SOURCE INFORMATION:
□ □ □ □ □ □ □

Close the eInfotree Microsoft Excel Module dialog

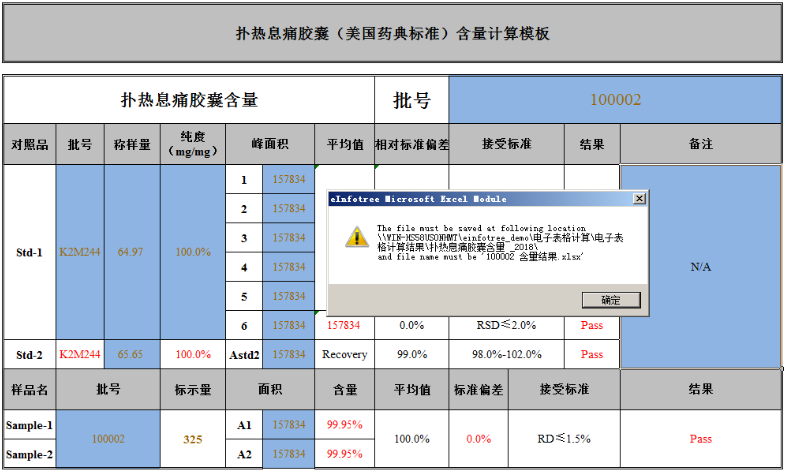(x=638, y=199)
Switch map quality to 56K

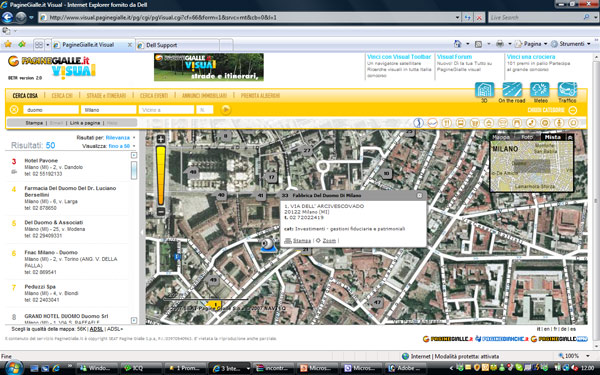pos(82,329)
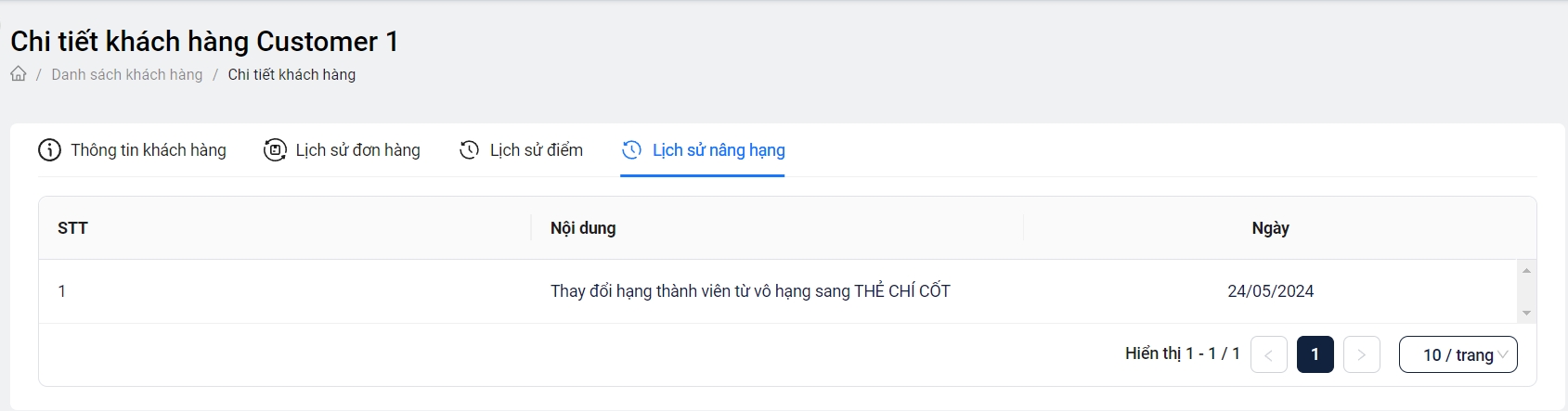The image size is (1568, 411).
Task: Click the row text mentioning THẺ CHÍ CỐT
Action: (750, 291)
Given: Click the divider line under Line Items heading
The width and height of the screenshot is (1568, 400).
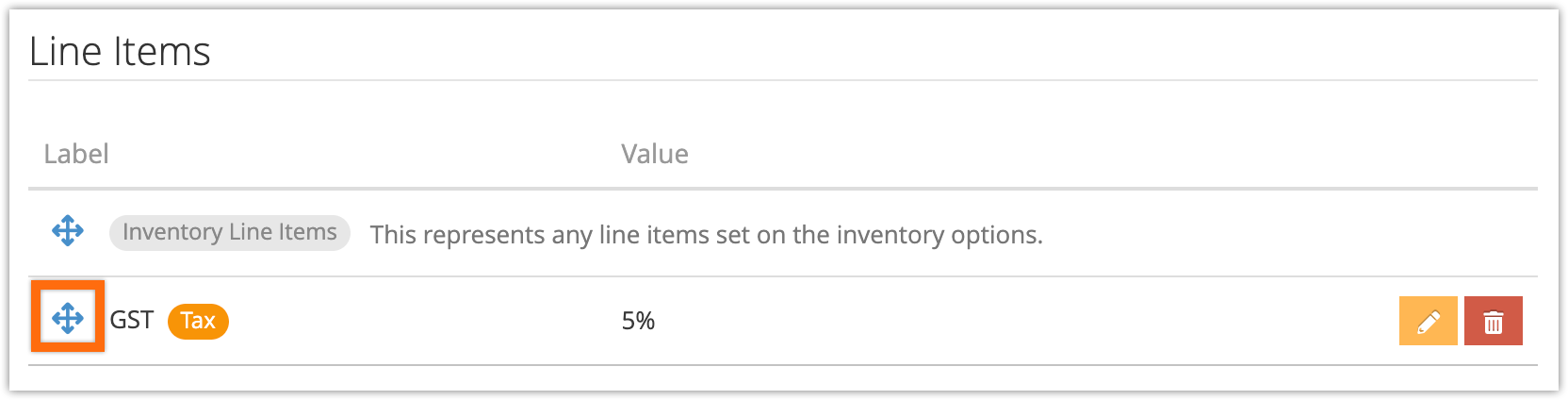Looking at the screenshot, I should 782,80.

□ □ □ □ □ □ □

EXERCISE DIRECTIONS: The pictures in the entries above should be left out; all else must be copied exactly.

FINISHED TASK:
Close the eInfotree Microsoft Excel Module dialog

(x=638, y=199)
Switch map quality to 56K

pos(82,329)
The image size is (1568, 411).
Task: Click the row text mentioning THẺ CHÍ CỐT
Action: (750, 291)
Given: Click the divider line under Line Items heading
The width and height of the screenshot is (1568, 400).
Looking at the screenshot, I should 782,80.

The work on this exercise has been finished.